[Items from a dataset]
════════
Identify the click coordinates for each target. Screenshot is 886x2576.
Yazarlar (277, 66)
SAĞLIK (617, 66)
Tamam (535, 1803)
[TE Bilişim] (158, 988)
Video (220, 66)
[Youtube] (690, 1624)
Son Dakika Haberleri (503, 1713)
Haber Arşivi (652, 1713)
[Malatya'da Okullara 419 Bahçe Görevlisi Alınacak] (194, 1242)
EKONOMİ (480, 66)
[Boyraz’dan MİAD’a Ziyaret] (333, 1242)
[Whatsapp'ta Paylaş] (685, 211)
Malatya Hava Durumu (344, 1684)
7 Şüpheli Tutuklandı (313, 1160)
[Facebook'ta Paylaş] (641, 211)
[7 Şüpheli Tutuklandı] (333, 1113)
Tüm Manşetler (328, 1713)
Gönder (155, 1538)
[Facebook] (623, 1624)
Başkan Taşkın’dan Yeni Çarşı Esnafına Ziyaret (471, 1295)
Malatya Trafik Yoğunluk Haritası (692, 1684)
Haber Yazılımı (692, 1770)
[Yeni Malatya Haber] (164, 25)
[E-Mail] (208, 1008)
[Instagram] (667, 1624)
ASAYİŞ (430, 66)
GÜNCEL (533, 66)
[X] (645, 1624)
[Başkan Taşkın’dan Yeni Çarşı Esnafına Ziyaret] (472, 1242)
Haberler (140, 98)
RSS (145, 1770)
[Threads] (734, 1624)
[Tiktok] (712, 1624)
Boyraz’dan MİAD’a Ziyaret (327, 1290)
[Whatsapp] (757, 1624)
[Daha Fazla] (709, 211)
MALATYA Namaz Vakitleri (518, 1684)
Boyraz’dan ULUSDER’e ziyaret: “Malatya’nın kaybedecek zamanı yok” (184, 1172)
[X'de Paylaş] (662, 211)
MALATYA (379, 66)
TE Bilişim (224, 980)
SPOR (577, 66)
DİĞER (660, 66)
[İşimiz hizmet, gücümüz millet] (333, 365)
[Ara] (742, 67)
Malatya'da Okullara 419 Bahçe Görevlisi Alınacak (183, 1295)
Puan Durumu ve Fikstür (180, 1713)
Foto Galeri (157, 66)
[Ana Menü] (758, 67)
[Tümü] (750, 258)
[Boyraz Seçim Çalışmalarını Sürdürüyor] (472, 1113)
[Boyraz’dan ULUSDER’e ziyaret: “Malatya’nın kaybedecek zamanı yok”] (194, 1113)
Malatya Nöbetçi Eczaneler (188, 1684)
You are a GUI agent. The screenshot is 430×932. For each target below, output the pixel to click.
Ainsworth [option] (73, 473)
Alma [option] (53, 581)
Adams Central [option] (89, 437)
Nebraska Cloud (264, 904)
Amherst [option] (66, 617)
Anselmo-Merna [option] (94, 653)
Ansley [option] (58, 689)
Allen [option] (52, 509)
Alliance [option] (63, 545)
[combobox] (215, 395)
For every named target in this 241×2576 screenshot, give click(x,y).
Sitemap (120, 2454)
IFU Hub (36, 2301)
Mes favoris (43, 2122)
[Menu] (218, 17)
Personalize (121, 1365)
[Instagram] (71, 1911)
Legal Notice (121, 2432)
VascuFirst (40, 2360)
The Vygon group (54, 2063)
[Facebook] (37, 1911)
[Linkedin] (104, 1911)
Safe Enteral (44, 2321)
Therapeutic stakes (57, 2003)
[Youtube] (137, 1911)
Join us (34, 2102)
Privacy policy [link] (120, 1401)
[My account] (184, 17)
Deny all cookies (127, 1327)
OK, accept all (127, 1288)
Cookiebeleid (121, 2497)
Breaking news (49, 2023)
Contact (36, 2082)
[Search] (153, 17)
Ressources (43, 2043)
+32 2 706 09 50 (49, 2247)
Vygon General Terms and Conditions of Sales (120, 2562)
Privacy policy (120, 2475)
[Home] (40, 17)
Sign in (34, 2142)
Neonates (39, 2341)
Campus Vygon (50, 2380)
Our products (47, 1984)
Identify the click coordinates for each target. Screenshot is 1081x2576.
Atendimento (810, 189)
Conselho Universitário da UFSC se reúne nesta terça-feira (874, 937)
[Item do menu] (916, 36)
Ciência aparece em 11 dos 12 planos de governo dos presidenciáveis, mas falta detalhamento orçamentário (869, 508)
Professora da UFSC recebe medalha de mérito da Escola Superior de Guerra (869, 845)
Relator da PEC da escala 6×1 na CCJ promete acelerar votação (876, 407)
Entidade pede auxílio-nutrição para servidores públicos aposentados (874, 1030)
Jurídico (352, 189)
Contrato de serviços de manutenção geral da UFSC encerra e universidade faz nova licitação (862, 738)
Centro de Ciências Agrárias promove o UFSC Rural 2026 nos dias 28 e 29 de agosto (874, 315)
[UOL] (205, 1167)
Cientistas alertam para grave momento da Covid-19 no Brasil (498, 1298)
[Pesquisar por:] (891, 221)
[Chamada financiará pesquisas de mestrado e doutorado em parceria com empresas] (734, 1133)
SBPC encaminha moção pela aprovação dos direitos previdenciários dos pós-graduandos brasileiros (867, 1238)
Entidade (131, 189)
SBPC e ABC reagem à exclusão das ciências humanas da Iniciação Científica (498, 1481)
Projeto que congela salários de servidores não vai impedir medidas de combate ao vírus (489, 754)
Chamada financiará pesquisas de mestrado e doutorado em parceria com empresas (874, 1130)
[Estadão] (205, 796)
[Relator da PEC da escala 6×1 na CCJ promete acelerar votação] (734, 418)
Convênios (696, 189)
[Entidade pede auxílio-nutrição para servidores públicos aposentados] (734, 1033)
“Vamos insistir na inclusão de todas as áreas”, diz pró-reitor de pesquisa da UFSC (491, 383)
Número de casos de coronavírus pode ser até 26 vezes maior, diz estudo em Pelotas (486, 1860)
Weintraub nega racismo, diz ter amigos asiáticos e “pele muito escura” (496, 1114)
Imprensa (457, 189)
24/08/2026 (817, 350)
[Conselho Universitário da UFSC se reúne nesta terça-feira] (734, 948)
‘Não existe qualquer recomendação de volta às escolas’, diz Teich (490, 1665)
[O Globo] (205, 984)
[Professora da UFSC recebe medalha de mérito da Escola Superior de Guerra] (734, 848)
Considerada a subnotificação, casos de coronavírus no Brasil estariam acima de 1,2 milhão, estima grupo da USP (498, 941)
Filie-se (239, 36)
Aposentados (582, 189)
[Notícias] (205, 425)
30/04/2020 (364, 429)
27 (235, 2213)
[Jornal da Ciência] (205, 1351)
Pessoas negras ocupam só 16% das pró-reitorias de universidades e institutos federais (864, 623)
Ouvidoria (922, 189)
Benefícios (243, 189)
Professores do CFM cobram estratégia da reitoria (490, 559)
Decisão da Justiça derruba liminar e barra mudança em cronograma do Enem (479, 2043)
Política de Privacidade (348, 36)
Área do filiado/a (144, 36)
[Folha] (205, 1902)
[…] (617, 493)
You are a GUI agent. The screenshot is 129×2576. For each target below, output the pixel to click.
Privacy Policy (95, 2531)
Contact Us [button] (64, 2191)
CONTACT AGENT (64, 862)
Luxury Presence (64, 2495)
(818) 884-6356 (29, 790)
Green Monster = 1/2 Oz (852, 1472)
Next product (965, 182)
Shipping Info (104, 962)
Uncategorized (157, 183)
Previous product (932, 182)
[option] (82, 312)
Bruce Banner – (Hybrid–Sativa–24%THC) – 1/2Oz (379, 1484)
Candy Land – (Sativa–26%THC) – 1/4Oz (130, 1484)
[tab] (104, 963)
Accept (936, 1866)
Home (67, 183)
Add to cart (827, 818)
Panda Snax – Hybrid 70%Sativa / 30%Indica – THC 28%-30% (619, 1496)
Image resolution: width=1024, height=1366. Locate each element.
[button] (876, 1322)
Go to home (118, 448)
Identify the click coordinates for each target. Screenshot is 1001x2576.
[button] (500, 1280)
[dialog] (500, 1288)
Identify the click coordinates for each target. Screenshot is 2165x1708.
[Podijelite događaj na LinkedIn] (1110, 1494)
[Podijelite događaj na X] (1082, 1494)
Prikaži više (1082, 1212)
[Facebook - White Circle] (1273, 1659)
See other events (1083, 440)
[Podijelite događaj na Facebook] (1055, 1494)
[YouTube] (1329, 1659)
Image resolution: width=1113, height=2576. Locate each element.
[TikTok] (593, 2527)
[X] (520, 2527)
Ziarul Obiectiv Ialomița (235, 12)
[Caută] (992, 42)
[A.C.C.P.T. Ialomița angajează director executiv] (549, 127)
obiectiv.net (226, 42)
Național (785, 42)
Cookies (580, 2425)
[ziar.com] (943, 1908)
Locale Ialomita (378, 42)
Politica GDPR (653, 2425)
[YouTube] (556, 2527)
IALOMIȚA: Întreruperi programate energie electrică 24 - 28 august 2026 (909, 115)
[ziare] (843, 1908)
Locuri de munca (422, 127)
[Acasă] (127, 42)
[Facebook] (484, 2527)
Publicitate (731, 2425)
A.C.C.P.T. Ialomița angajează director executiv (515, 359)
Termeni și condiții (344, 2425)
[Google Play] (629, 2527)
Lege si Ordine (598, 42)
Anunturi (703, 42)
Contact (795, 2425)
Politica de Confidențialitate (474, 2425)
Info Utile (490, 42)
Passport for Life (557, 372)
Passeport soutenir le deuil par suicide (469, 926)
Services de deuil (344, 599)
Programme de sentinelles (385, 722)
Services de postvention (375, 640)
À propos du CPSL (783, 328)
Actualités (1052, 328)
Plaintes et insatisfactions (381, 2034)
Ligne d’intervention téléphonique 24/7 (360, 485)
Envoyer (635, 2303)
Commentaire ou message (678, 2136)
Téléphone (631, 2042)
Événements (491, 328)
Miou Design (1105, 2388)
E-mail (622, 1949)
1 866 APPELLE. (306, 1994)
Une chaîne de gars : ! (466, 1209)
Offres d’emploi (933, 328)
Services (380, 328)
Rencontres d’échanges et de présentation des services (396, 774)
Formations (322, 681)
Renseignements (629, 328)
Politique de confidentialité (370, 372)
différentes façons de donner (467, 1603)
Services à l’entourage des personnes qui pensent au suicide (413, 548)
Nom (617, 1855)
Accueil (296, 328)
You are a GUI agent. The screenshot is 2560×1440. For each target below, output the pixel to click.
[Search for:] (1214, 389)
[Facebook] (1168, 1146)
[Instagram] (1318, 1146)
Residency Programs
════════
Problem :: The stretch of entries above that starts with the line containing "TE Bilişim (224, 980)" and goes on through the line containing "For every named" is to be transcribed exactly, and no other line is to be transcribed.

Your response ::
TE Bilişim (224, 980)
SPOR (577, 66)
DİĞER (660, 66)
[İşimiz hizmet, gücümüz millet] (333, 365)
[Ara] (742, 67)
Malatya'da Okullara 419 Bahçe Görevlisi Alınacak (183, 1295)
Puan Durumu ve Fikstür (180, 1713)
Foto Galeri (157, 66)
[Ana Menü] (758, 67)
[Tümü] (750, 258)
[Boyraz Seçim Çalışmalarını Sürdürüyor] (472, 1113)
[Boyraz’dan ULUSDER’e ziyaret: “Malatya’nın kaybedecek zamanı yok”] (194, 1113)
Malatya Nöbetçi Eczaneler (188, 1684)
You are a GUI agent. The screenshot is 430×932. For each target below, output the pixel to click.
Ainsworth [option] (73, 473)
Alma [option] (53, 581)
Adams Central [option] (89, 437)
Nebraska Cloud (264, 904)
Amherst [option] (66, 617)
Anselmo-Merna [option] (94, 653)
Ansley [option] (58, 689)
Allen [option] (52, 509)
Alliance [option] (63, 545)
[combobox] (215, 395)
For every named target in this 241×2576 screenshot, give click(x,y).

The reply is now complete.